Godfather of AI, viewed as a leading figure in the deep learning community. Announced his resignation from Google in 2023 to be able to “freely speak out about the risks of A.I.”
Interviews
Quotes
Why did Dr. Hinton seemingly change his mind about the dangers of AI?
It was because of the research I was doing at Google.
Okay, I was trying to figure out whether you could design analog large language models that would use much less power and I began to fully realize the advantage of being digital. So all the models we’ve got at present are digital, and if you’re a digital model you can have exactly the same neural network with the same weights in it running on several different pieces of hardware, like thousands of different pieces of hardware.
And then you can get one piece of hardware to look at one bit of the internet and another piece of hardware to look at another bit of the internet. And each piece of hardware can say how would I like to change my internal parameters (my weights) so I can absorb the information I just saw. And each of these separate pieces of hardware can do that and then they can just average all the changes to the weights because they’re all using the same weights in exactly the same way and so averaging makes sense. You and I can’t do that.
And if they’ve got a trillion weights, they’re sharing information at like a trillions of bits, every time they do this averaging. Now you and I, when I want to get some knowledge from my head into your head, I can’t just take the strength of the connections between neurons and average them with the strength of the connections between your neurons because our neurons are different. We’re analog and we’re just very different brains, so the only way I have getting knowledge to you is I do some actions and if you trust me you try and change the connection strengths in your brain so that you might do the same things.

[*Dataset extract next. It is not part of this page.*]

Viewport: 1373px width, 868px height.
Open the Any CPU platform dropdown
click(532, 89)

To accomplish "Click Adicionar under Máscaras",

And if you ask well how efficient is that? Well if I give you a sentence, it’s only a few hundred bits of information at most, so it’s very slow. We communicate just a few bits per second. These large language models running on digital systems can communicate trillions of bits a second, so they’re billions of times better than us at sharing information. That got me scared, right?
I was thinking if we want to use much less power we should think about whether it’s possible to do this analog, and because you can use much less power you can also be much sloppier in the design of the system. Because what’s going to happen is you don’t have to manufacture a system that does precisely what you tell it to which is what a computer is. You can manufacture a system with a lot of slop in it, and it will learn to use that sloppy system. Which is what our brains are.